In response to these events, the Getty announced just last week that they are launching the Getty Global Art and Sustainability Fellows program. This multi-year initiative is geared towards emerging artists and researchers in the sphere of sustainability. By blending the two sectors, the program works towards the goal of expanding conservation and sustainability efforts within the arts. President and CEO of the J. Paul Getty Trust Katherine Fleming shared in a statement, “We continue to believe that the arts can play an unorthodox but compelling role in this conversation,” and clearly, there is an increasingly dire need for attainable solutions.
The fellows will be chosen from a range of specialities– higher education, museums, galleries, libraries, cultural heritage management, and nonprofits, to name a few– and will be hosted by a number of partnering international institutions.

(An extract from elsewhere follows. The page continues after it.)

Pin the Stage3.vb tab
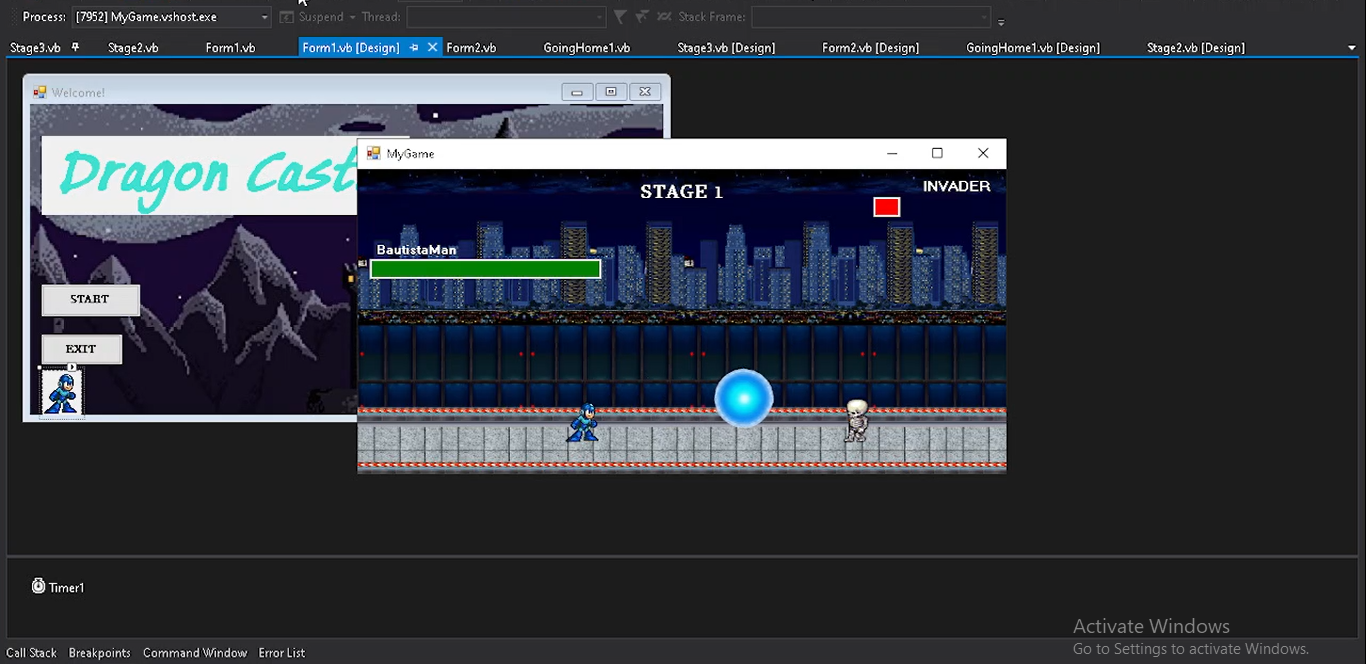The height and width of the screenshot is (664, 1366). click(75, 47)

These hosts include: the Academy of Athens (Greece), Bibliothèque nationale de France, Guggenheim Bilbao (Spain), James Cook University (Australia), Museu Paraense Emílio Goeldi (Brazil), the Image Permanence Institute at Rochester Institute of Technology (US), Singapore Art Museum and the National Gallery Singapore, University College London’s Institute for Sustainable Heritage, and the Photosynthesis networked artist residency program at Denniston Hill (US), LUMA Arles (France), Pivô (Brazil), Srihatta—Samdani Art Centre & Sculpture Park (Bangladesh), Tate St Ives (UK), and The Mothership (Morocco). The institutions will each host a maximum of three fellows, and each fellow will be placed for a minimum of two years.